Di-nucleon structures in homogeneous nuclear matter based on two- and three-nucleon interactions

TL;DR

This paper explores di-nucleon structures in homogeneous nuclear matter using the Brueckner-Hartree-Fock approach with various realistic nucleon interactions, highlighting the importance of di-nucleon bound states for solution stability at low densities.

Contribution

It provides a detailed analysis of di-nucleon bound states in nuclear matter using multiple realistic potentials, emphasizing their role in the stability of self-consistent solutions.

Findings

Di-nucleon bound states are crucial for solution stability at low densities.
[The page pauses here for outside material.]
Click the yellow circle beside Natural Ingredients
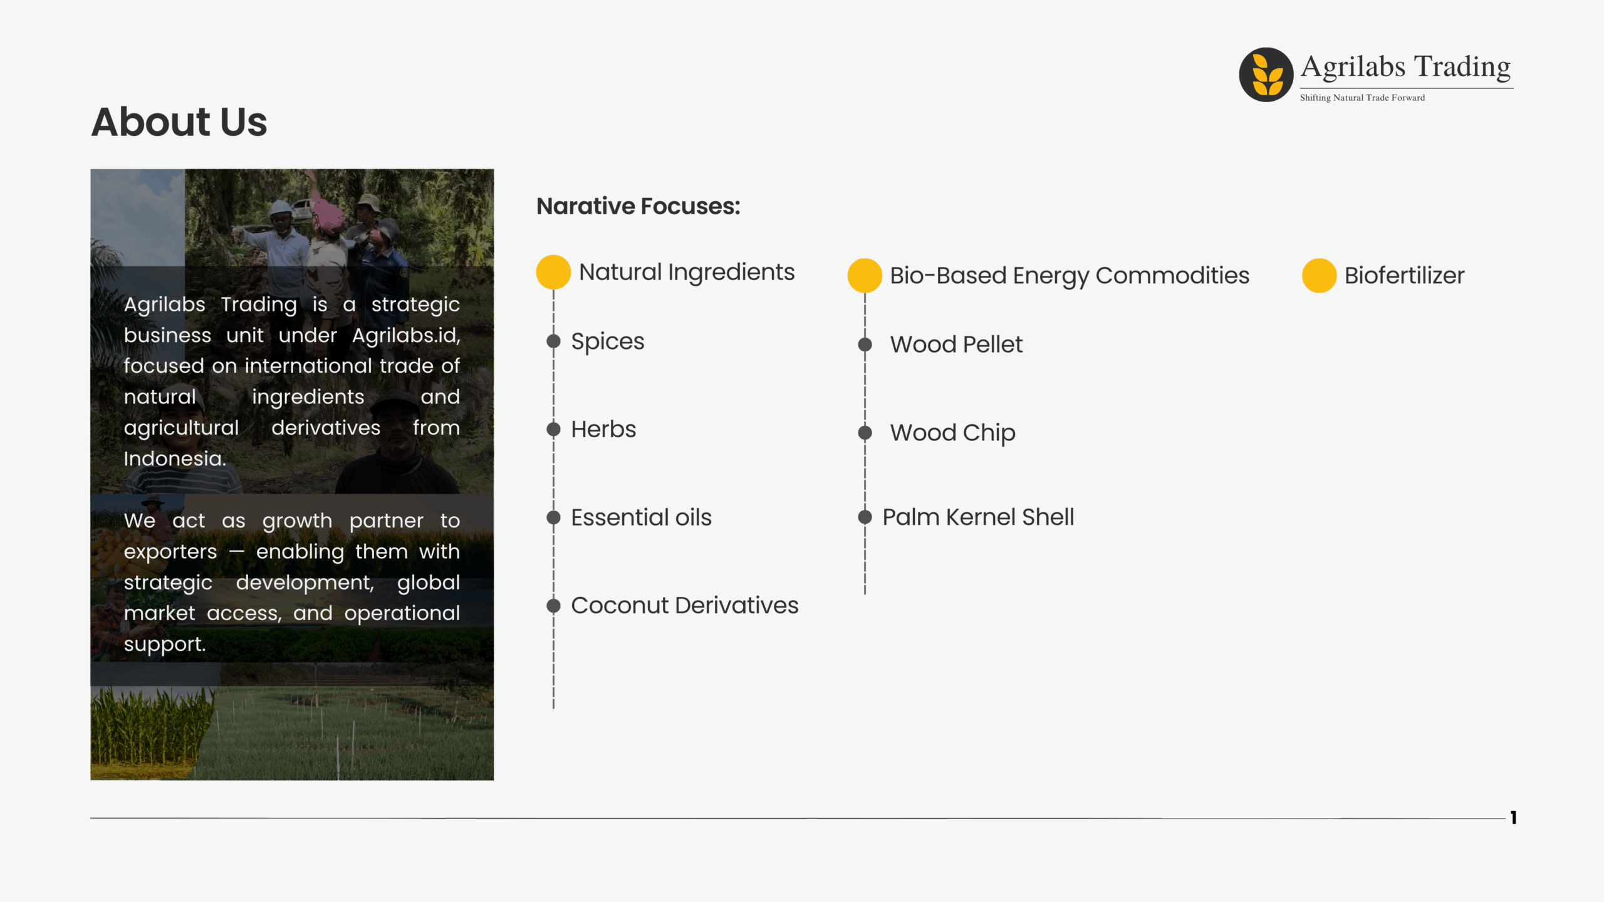The height and width of the screenshot is (902, 1604). 553,272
Coexisting BHF solutions are robust across different realistic potentials.

Di-nucleon structures are characterized in specific spin-isospin channels.

Abstract

We investigate homogeneous nuclear matter within the Brueckner-Hartree-Fock (BHF) approach in the limits of isospin-symmetric nuclear matter (SNM) as well as pure neutron matter at zero temperature. The study is based on realistic representations of the internucleon interaction as given by Argonne v18, Paris, Nijmegen I and II potentials, in addition to chiral N$^{3}$LO interactions, including three-nucleon forces up to N$^{2}$LO. Particular attention is paid to the presence of di-nucleon bound states structures in $^1\textrm{S}_0$ and $^3\textrm{SD}_1$ channels, whose explicit account becomes crucial for the stability of self-consistent solutions at low densities. A characterization of these solutions and associated bound states is discussed. We confirm that coexisting BHF single-particle solutions in SNM, at Fermi momenta in the range $0.13-0.3$~fm$^{-1}$, is a robust feature under the choice of realistic internucleon potentials.